Hello. I inherited a project that is running on a TI TM4C1230H6PM microcontroller and I've run into a bit of a snag.
We have a bootloader running Keil RTX that starts at address 0x0000 which ultimately launches FW running Keil RTX starting at address 0x8000. After adding lots of new functionality to the FW (including several new tasks) I found that we were encountering random stack overflow issues.

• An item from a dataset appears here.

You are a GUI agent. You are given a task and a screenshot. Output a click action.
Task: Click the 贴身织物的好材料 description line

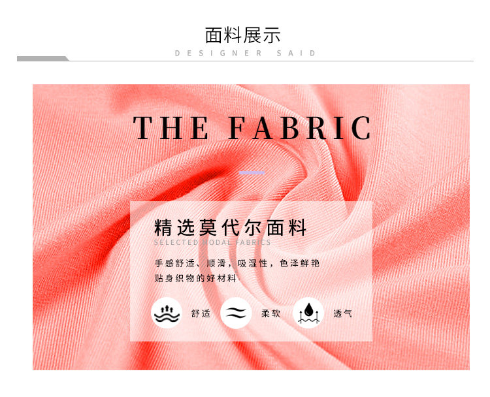195,278
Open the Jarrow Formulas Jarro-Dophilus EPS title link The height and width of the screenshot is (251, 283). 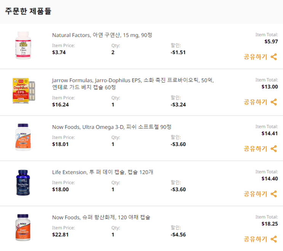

After some heavy debugging, I discovered that the Main Stack Pointer (MSP) was overrunning the stack of one of my new tasks and causing the error. Essentially, what I see happening is that when the code jumps over from the bootloader to the FW the MSP is loaded with the initial stack pointer from the bootloader (0x20003EB8) loaded from address 0x0000. This, apparently, never caused an issue in the past, but I now have a task whose stack ends at 0x20003E38. So, not only is the main stack not where it should be, but it's dangerously close to the top of a process stack.
The original code to jump from the bootloader to the firmware looked as follows
jump(*(U32 *)code_start, *(U32 *)(code_start + 4)); ; jump to application code AREA asm_func, CODE, READONLY EXPORT jump jump MOV R13, R0 BX R1 END
The problem I found here is that this executes in User context and so R13 refers to the PSP rather than the MSP.
I tried several different ways of resolving this issue by loading the contents (0x20007280) of address 0x8000 into the MSP register prior to branching, but no matter what I do I get a hardware fault almost immediately after the FW begins to run.
Can anyone shed some light on what's going on here?
Any assistance in solving this would be greatly appreciated.
The code I used to jump to application FW from bootloader is listed below:
typedef void (*pFunction)(void); uint32_t timingdelay; pFunction Jump_To_Application; uint32_t JumpAddress; // function which never returns, // if conditions not met, return with 0 BOOL JumpToFirmware(void) { int USER_FLASH_FIRST_PAGE_ADDRESS; USER_FLASH_FIRST_PAGE_ADDRESS = 0x08020200; // Check if valid stack address (RAM address) then jump to user application if (((*(__IO uint32_t*)USER_FLASH_FIRST_PAGE_ADDRESS) & 0x2FFE0000 ) == 0x20000000) { // Jump to user application JumpAddress = *(__IO uint32_t*) (USER_FLASH_FIRST_PAGE_ADDRESS + 4); Jump_To_Application = (pFunction) JumpAddress; // Initialize user application's Stack Pointer __set_MSP(*(__IO uint32_t*) USER_FLASH_FIRST_PAGE_ADDRESS); Jump_To_Application(); } return 0; }
Georg
Thanks for the response Georg. I tried this and got the same results as with my assembly code. It successfully changes the MSP and then jumps to the correct code, but almost immediately hits a HW fault. I believe the fault is occurring during the __main RTX initialization function which I do not have source code for.
Does anyone know if RTX is doing some sort of check that PSP and MSP aren't equal/within some range or any other check on the pointer that may have been configured by the bootloader?
I ask because I just arbitrarily subtracted 256 from the FW's MSP value and got the code to run w/o causing an immediate fault. Obviously, this isn't really a solution though since I just reduced the main stack by 256 bytes.
So after observing the state of the processor when initially booting into the bootloader I came up with the following that seems to work...
; jump to application coode AREA asm_func, CODE, READONLY EXPORT jump jump MOV R4, #0x0 MSR PSP, R4 ; set PSP to zero MSR MSP, R0 ; set MSP to 1st argument MRS R4, CONTROL ; read control into R4 (don't care to preserve R4) MOV R5, #0x2 ; 0x2 into R5 (don't care to preserve R5) MVN R5, R5 ; NOT R5 AND R4, R4, R5 ; set the ASP bit low (MSP) and preserve any other bits that were set in CONTROL MSR CONTROL, R4 ; write the control regsister ISB ; Instruction Synchronisation Barrier BX R1 END
Here I set the PSP to 0x0000 and the MSP to the value stored at the beginning of the FW binary. I then switch the processor into handler mode before jumping to the reset handler in the FW image.
Is this the correct way to handle this? Are there any potential perils I'm not seeing here?